In the forum thread about movie directors below, which director does the poster who calls Ingmar Bergman dull prefer instead?

● Text block:
-------------------------

Because I'm in the habit of IGNORING whoever the hoi polloi are rating or over-rating. Bosley Crowther (I think) referred to certain movie directors as 'This Year's Sensation/Next Year's Embarrassment.
So I'll see one or two of a movie director 's stuff and most likely ignore it after that. I have been steadfastingly ignoring Losey, Tarantino, Spieelburg, The French New Wavers, Bergman, Haynes, Scorsese.
by Anonymous | reply 41 | June 9, 2020 12:34 AM |
[BOLD] Michael Winner [/BOLD]
Not sure he ever made anything watchable?
by Anonymous | reply 42 | June 9, 2020 12:48 AM |
Tim Burton once started out promising but his recent movies have been repulsive beyond words. Alice in wonderland and the Willy Wonka remake were inexcusable. I also hate David Fincher for making ugly depressingly greyish films the norm. Aaron Sorkin is for the most part a sanctimonious twit. David E. Kelley produced some of the most execrable garbage I have ever seen on TV. I'm glad his heyday is over. Kathryn Bigelow is hugely overrated as well, though we never hear about her anymore.
by Anonymous | reply 43 | June 9, 2020 1:06 AM |
"1917" proved "Dunkirk" was a piece of soulless shit.
by Anonymous | reply 44 | June 9, 2020 1:23 AM |
James Cameron
by Anonymous | reply 45 | June 9, 2020 1:52 AM |
R44 "soulless shit"
You must prefer soulful shit.
by Anonymous | reply 46 | June 9, 2020 1:54 AM |
Ingmar Bergman is so fucking dull. So stagey. I will take Antonioni any day.
by Anonymous | reply 47 | June 9, 2020 1:55 AM |
It’s a tie between him and that other pompous Brit, Sam Mendes. They make moveez, but act like their productions are the most important thing ever done by a human being.
by Anonymous | reply 48 | June 9, 2020 2:05 AM |
Jordan Peele. I win.

-------------------------

● Data shown:
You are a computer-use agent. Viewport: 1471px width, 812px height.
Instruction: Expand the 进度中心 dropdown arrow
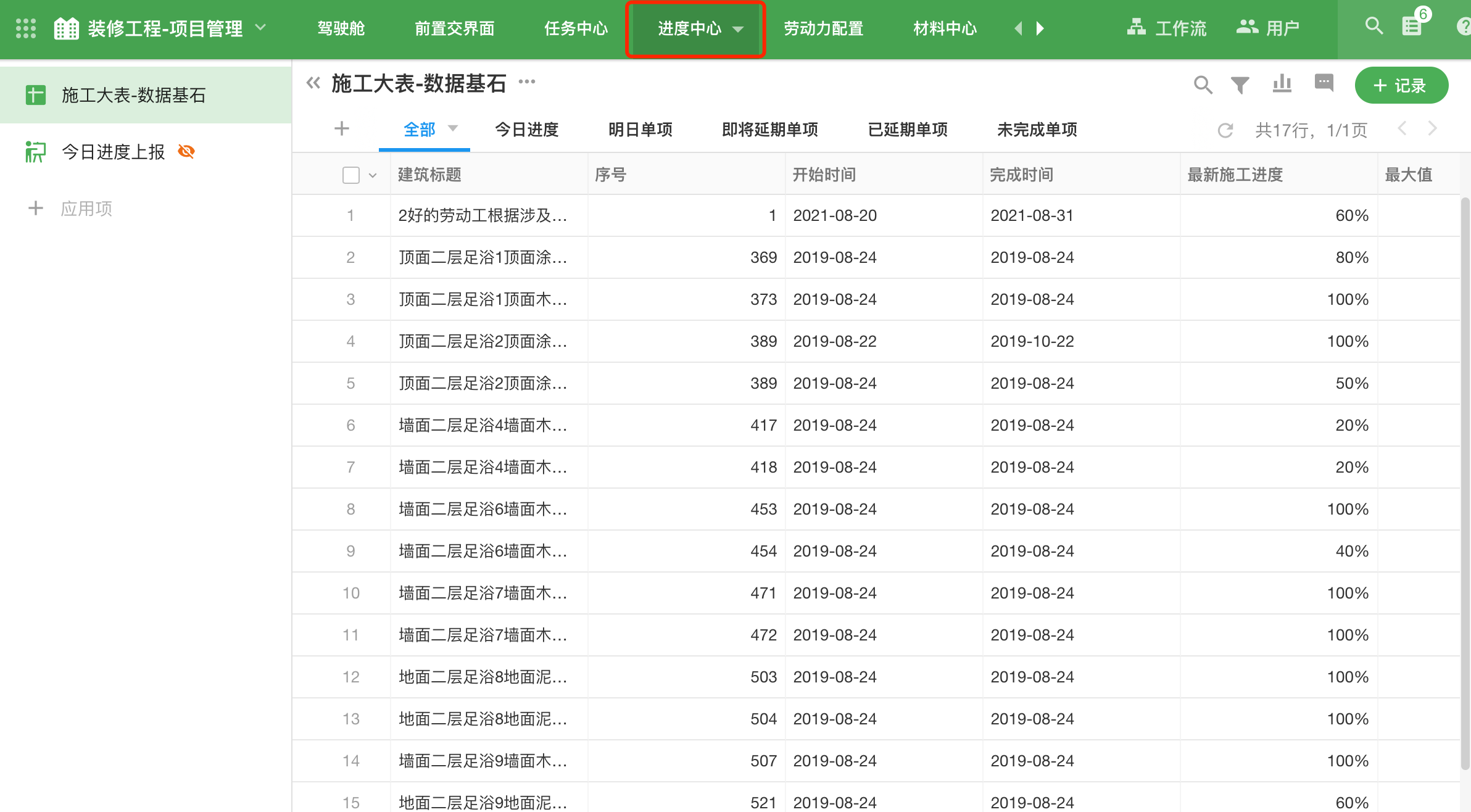coord(738,29)
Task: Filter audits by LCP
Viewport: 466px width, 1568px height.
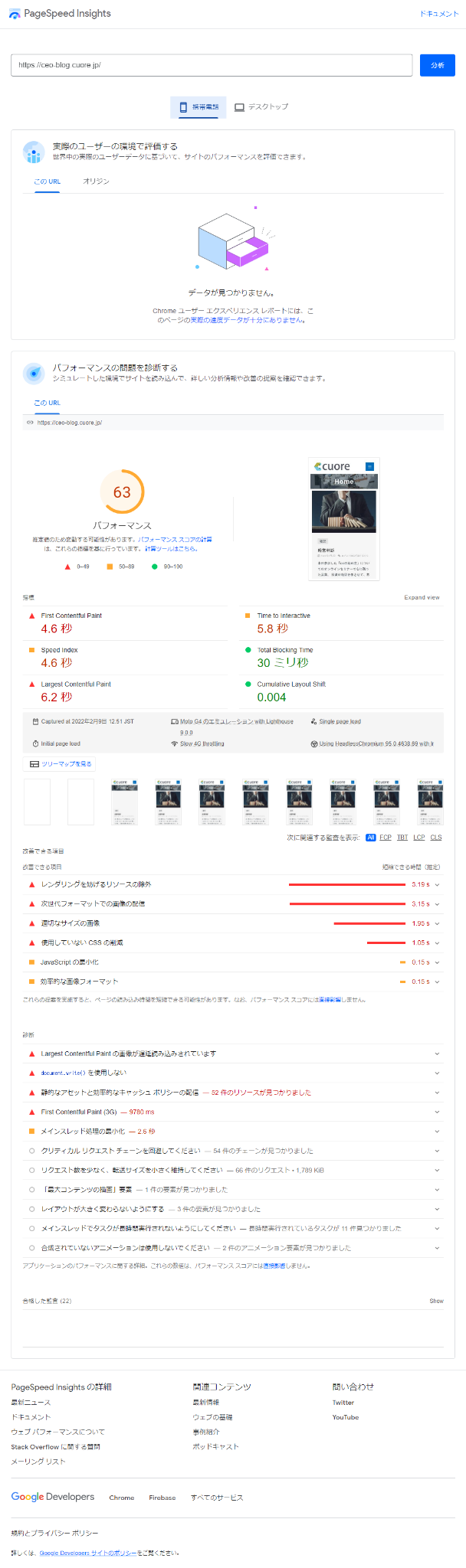Action: (x=419, y=838)
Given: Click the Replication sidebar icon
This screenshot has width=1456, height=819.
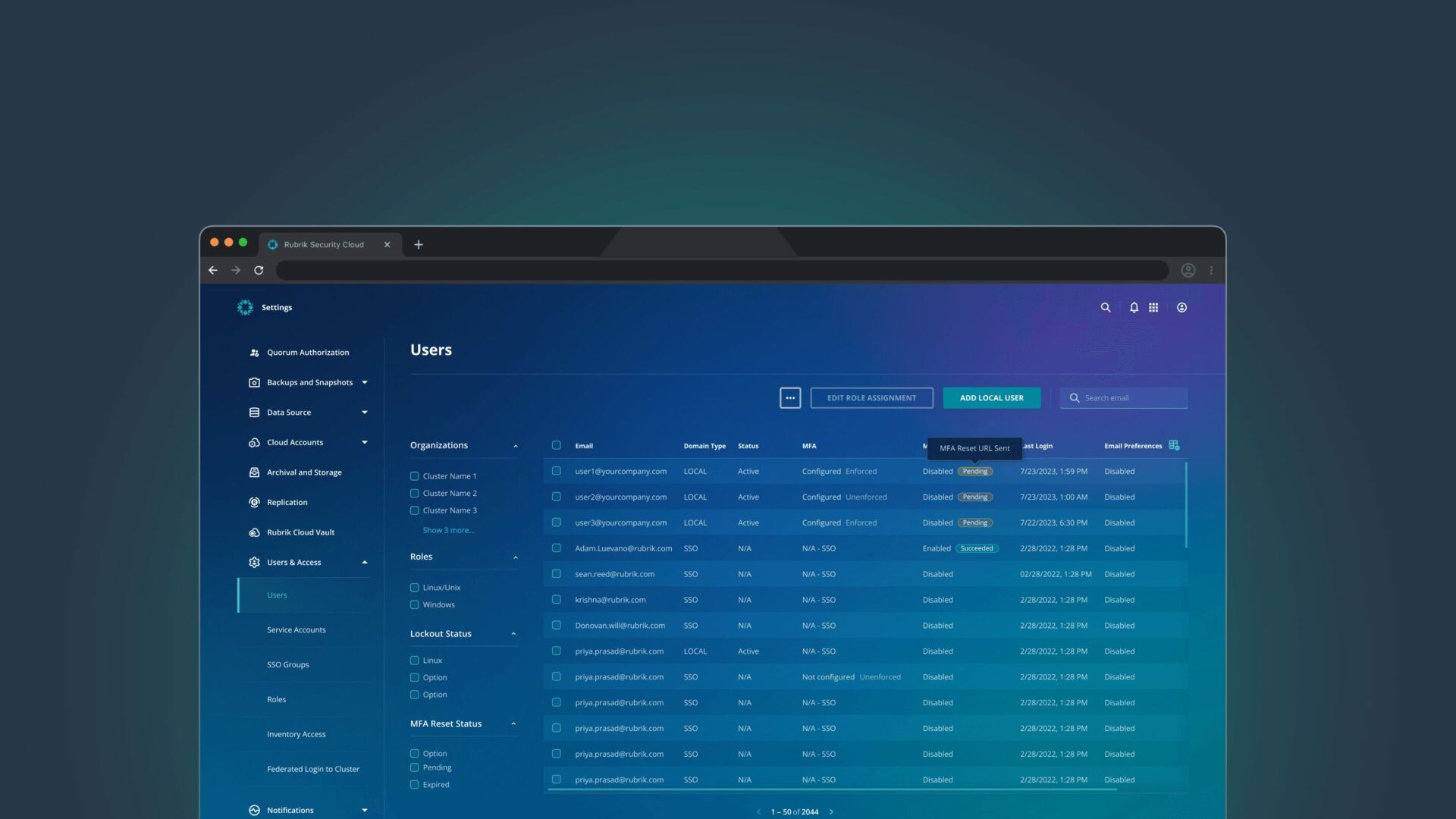Looking at the screenshot, I should (254, 502).
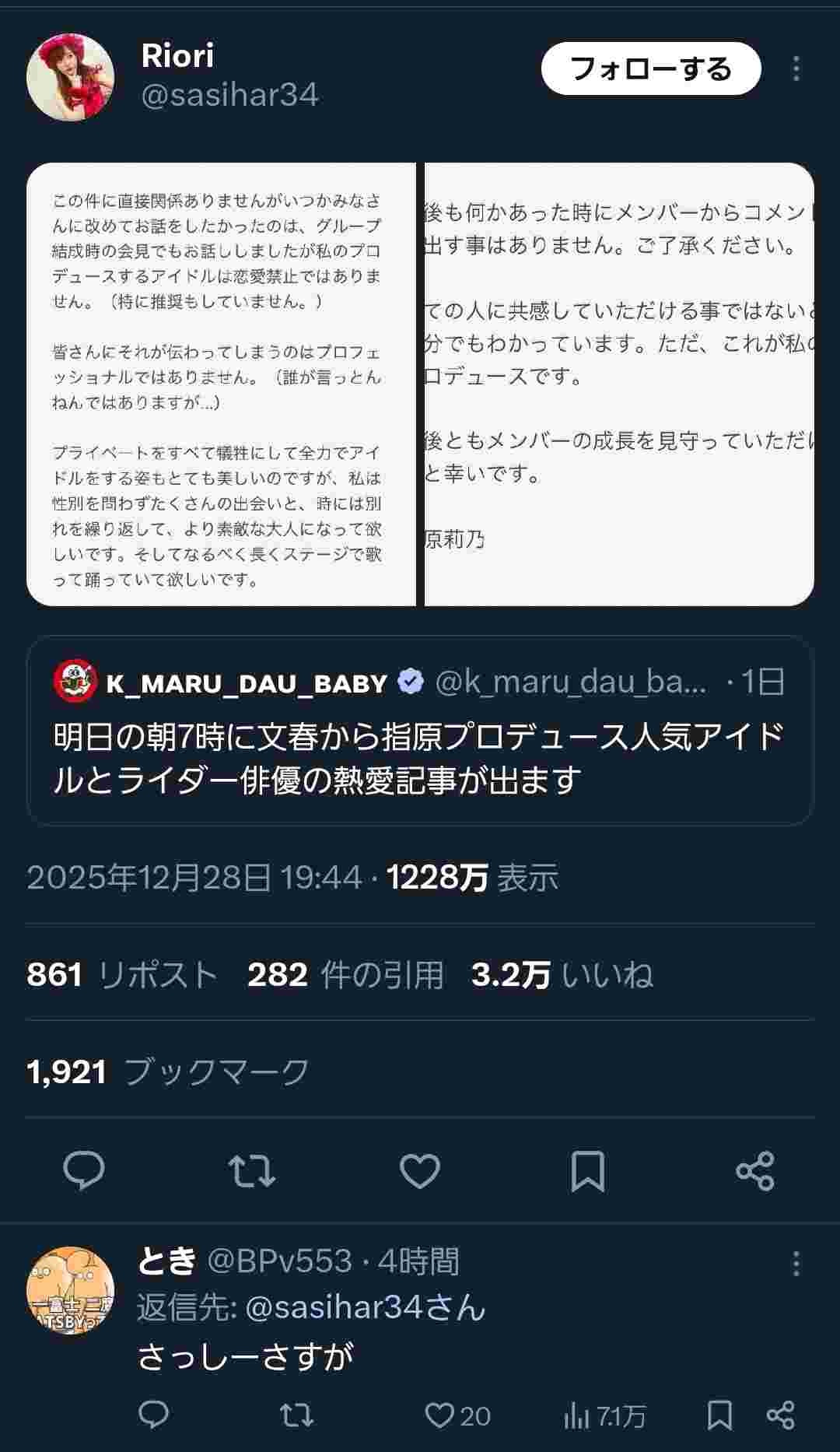Image resolution: width=840 pixels, height=1452 pixels.
Task: Open more options menu for Riori's post
Action: click(x=796, y=68)
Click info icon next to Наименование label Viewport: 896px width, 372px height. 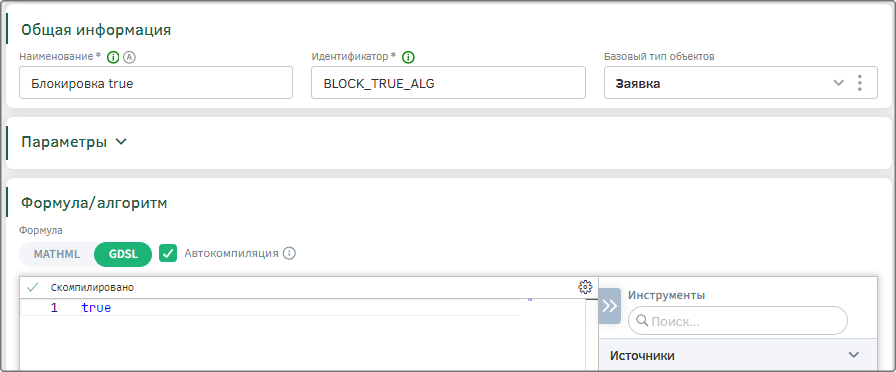coord(113,57)
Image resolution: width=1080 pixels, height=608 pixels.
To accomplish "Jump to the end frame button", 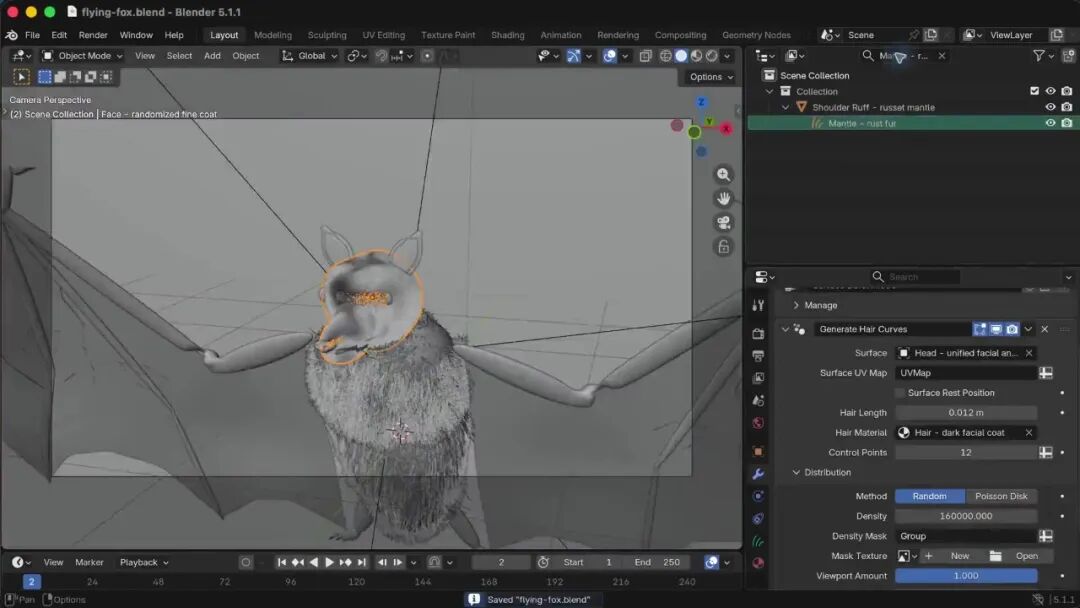I will pyautogui.click(x=362, y=563).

-------------------------

● The completed task: Antonioni